TO DO: Which lines in the data below contain the string "green"? Show each one.
--- SOURCE DATA ---
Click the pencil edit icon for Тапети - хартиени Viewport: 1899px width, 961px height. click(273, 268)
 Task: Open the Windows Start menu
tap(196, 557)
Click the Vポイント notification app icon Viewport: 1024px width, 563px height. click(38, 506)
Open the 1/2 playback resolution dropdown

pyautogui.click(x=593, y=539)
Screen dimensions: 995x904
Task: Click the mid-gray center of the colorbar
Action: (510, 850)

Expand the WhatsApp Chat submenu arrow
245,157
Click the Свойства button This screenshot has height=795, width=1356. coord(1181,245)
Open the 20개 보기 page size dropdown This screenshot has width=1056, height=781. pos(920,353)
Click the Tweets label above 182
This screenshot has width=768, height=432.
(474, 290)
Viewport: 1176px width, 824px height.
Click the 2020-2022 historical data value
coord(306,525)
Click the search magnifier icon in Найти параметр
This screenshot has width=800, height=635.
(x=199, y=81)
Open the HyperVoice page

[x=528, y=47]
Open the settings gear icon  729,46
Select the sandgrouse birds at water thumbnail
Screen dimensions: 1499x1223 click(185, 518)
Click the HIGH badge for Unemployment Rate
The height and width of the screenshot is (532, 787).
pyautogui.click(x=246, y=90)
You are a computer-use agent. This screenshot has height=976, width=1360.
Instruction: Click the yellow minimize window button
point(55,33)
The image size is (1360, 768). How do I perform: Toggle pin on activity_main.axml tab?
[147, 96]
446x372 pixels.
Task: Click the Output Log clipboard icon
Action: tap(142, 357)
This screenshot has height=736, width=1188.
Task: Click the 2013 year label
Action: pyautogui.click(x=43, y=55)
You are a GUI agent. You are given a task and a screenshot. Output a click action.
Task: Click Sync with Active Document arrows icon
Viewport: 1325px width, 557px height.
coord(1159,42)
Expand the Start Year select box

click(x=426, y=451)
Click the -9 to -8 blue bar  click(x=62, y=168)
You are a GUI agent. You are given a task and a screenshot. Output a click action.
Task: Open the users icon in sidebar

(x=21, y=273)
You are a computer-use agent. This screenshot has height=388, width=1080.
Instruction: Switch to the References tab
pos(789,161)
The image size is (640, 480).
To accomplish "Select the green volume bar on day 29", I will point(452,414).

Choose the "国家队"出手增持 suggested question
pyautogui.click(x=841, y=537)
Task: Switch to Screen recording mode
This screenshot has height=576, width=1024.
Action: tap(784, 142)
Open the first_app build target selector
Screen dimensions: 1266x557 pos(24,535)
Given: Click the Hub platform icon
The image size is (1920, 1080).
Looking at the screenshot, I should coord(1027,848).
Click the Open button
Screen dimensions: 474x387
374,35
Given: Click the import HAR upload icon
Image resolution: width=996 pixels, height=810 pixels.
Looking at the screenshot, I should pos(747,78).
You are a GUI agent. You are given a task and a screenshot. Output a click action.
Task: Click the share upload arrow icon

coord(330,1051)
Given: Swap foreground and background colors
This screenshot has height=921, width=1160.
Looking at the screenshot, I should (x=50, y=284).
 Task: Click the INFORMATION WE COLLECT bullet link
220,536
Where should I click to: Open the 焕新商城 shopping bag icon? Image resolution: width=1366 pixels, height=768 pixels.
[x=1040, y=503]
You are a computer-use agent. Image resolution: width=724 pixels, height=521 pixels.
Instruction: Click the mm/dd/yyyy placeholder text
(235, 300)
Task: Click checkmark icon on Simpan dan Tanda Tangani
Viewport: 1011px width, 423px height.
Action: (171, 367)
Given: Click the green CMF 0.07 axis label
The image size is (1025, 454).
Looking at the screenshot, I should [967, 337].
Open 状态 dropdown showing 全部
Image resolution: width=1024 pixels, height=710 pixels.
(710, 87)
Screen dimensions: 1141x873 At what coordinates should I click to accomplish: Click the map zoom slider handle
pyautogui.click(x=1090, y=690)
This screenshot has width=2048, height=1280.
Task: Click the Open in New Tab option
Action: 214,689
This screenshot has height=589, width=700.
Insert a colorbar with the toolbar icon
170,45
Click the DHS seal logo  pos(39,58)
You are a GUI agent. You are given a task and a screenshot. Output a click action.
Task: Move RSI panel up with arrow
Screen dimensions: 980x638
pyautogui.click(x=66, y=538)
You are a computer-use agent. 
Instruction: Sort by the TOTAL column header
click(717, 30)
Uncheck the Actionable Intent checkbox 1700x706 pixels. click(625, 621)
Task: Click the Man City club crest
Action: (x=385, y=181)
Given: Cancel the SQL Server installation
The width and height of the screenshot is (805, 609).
---
RESPONSE TO THIS EXERCISE:
To accomplish "Select the green volume bar on day 29", I will point(452,414).
Given: Click the green CMF 0.07 axis label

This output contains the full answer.